When Rutgers University’s Board of Governors voted last month to raise tuition 3.3 percent amid student outcry, the university’s vice president for budgeting, Nancy Winterbauer, said, “I know lots of them are struggling. But we’re a public institution where state funding is flat — it’s at the level it was in the ’90s — and we simply can’t provide the quality of an education that our students need without raising tuition.”

While this might not soothe the wounds of Rutgers students struggling to make ends meet, it’s clear that they’re not alone. Across our state and country, the cost of a college education has skyrocketed over the last few decades.

Whether the relationship between cuts in state aid to colleges and tuition increases is an uncanny coincidence or a direct correlation remains to be proven.
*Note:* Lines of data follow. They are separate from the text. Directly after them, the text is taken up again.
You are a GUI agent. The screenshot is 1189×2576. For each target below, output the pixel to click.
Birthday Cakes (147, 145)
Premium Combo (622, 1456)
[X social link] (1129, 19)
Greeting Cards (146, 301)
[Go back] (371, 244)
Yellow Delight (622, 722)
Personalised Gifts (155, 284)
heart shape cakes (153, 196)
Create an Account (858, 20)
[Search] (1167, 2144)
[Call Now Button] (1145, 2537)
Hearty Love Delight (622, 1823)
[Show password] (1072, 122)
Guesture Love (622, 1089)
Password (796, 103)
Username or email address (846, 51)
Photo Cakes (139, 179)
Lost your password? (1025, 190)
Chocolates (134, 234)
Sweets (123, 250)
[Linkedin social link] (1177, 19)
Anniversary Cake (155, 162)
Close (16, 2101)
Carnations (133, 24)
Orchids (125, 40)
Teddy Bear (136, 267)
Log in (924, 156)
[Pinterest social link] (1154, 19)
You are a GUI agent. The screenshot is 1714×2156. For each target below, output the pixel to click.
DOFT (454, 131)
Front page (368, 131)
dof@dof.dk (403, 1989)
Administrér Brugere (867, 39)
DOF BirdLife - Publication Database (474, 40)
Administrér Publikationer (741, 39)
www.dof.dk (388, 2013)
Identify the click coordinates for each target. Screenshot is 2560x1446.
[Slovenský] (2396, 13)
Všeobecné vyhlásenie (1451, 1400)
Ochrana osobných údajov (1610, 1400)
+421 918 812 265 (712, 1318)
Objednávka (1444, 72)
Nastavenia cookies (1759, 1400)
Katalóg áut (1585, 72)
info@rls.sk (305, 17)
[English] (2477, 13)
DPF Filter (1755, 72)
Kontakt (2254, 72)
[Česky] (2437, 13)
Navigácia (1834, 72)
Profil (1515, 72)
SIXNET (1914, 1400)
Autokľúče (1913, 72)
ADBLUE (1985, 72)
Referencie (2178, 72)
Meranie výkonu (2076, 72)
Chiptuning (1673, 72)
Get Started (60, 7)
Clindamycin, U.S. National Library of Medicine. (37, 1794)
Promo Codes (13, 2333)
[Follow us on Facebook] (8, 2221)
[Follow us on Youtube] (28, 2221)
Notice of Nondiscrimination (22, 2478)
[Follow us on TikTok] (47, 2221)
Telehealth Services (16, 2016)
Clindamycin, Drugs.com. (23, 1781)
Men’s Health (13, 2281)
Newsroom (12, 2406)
However, we do know that state aid to New Jersey’s senior public colleges and universities has been cut by 15 percent over the last four years, while tuition at these schools has risen an average of 17.4 percent over the last five years.

I think everyone can agree that the cornerstone of a healthy economy and a vibrant future for our young people and our country as a whole is a college education. So how do we — like most other states — invest in higher education during this extraordinarily tight economy without overburdening taxpayers?

In today’s chase for finite resources, I believe we should reward schools that deliver a more efficient educational product without compromising the integrity of their academic mission.

That’s why I have joined with my colleague, Assemblyman Joe Cryan, in sponsoring A3856 to create a performance-based funding plan to allocate state aid to our colleges and universities.